Illinois is currently undergoing a pension crisis, with a pension deficit of $129 billion. When asked of a recent concept of a titanic bond sale being introduced to state legislators, Levine suggested that rather than have a professor explain the idea, lawmakers need to speak with capital markets professionals. Although Levine admits that there are some silver linings in all of this, it’s more of an issue of reform and restructuring than just a simple bond buy.

“Who is going to buy these bonds?” he asked.

“I’ve spent my life in the financial markets [and] I cannot imagine that there are investors out there who are going to take all of the risk off of the taxpayers and pension beneficiaries and take it on themselves,” he said. “Having said that, I think it’s a worthwhile issue to look at—not in the context of $109 billion—but it’s certainly preferable…if some of that [state credit risk] could be shifted over to bond holders who are willingly doing it, that’s a good thing, but the only way that’s going to happen in my view is some kind of pension reform or restructuring.”

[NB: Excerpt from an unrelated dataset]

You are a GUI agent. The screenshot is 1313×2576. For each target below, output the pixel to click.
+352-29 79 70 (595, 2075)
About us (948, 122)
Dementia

As for reform plans, Levine opined on his own behalf that it’s going to have to come to a Federal level for things to be on their way to restructure.

“The state supreme court voted 7-0 almost three years ago that took pension fiscal management out of the hands of the legislature, which is problematic. The only way I know of to get it back in the hands of the legislature is for the Federal government to pass a Puerto Rico-style restructuring type bill,” he said. “You really need your lawmakers to deal with these fiscal problems and where we’re sitting, ever since that decision, they can’t. Somehow that’s got to be fixed. You really need a federal bill to enable the state to utilize US bankruptcy laws to restructure its liabilities.”

“I’m not talking about a bailout, of course. That’s not going to happen,” he said.